We had been invited to the campus to take part in the fourth annual “Vocations Jamboree,” an opportunity for which I was very grateful. We even got to stay in amazing guest rooms on campus; the virtue of hospitality was definitely evident there!
Wednesday morning, I found my way to a little chapel in which to have my morning visit with my Beloved. I was so thankful; one never knows if a chapel and/or time for prayer will be available at special events such as this.
Part of my Lenten practice this year is trying to make the Stations of the Cross each day. I really cherish this special form of prayer which brings us more deeply into meditation on our Lord’s sufferings. Thus it was that, after finishing my half hour of meditation on the scriptures, my eye searched the walls of the small oratory, looking for plaques of the Stations. There were none.
I think of Dorothy, in The Wizard of Oz, who said: “Toto, I’ve a feeling we’re not in Kansas anymore.” I was not in a Franciscan house anymore…

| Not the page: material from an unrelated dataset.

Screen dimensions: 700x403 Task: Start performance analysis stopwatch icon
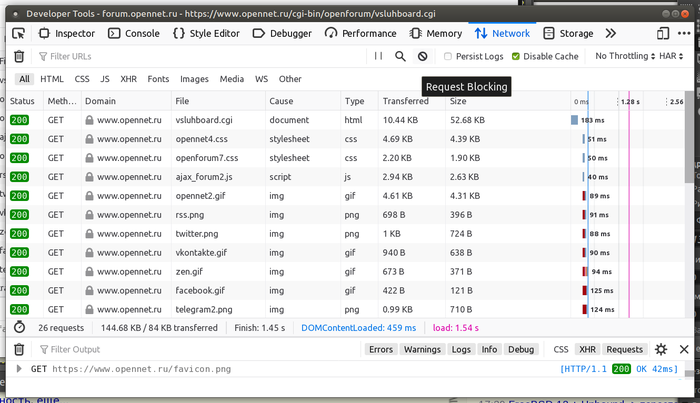[x=19, y=328]
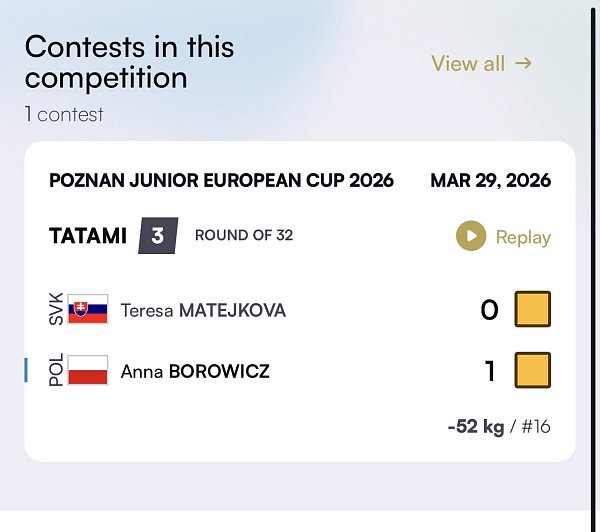
Task: Click the ROUND OF 32 label
Action: pos(243,236)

Other aspects of the chapels there reinforced this realization for me, including but not limited to, the monastic style positioning of the pews. (Again, I want to stress that I am not saying that one way is better than another.)
Being immersed in the Benedictine spirituality, which is somewhat foreign to me, brought me to the conclusion that I really am a Franciscan.
Actually, St. Francis’ three great devotions, to Christ in the Crib, on the Cross, and the Eucharist, have been key to my spirituality since childhood.
There are pictures of me as a toddler sitting before the manger set (the stable was built by my dad and the ceramic statues painted by my mom), absorbed in the scene. In fifth grade, I was part of a living stations-type performance, acting as a woman of Jerusalem. I also remember fondly attending Friday evening Stations of the Cross at our parish church.
I remember a evening in (5th grade??) CCD (Religious Ed.) class, when our teacher took us into the new Adoration chapel, and introduced us to how to visit Jesus there. (This was to become the place I first experienced my call to religious life almost ten years later.)
With all of this, it’s no wonder I ended up in a community following St. Francis’ way of living the gospel.
However, it wasn’t until late in my process of “searching for the right place” that I became open to the possibility of a Franciscan community.
But, that’s another story altogether!